Task statement: When the string "screenshot" occurs in a line of the records, show that line.

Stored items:
◆ ◆ ◆ ◆ ◆ ◆ ◆

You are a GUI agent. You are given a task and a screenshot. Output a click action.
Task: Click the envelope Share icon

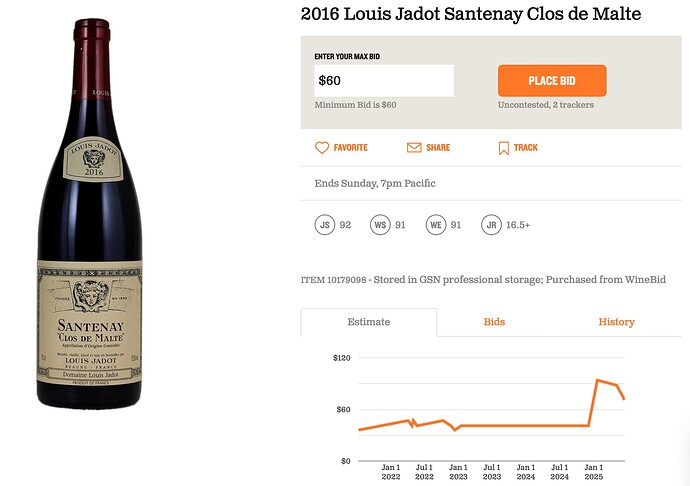[414, 147]
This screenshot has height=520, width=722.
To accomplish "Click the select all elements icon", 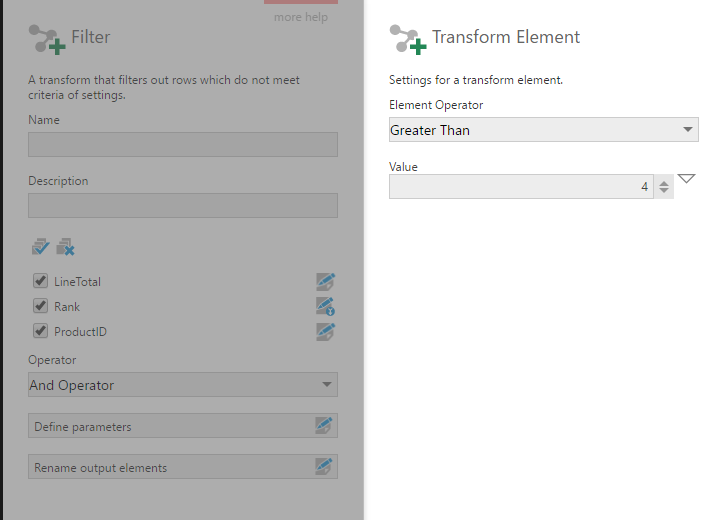I will pos(40,246).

◆ ◆ ◆ ◆ ◆ ◆ ◆

Answer section:
You are a GUI agent. You are given a task and a screenshot. Output a click action.
This screenshot has height=520, width=722.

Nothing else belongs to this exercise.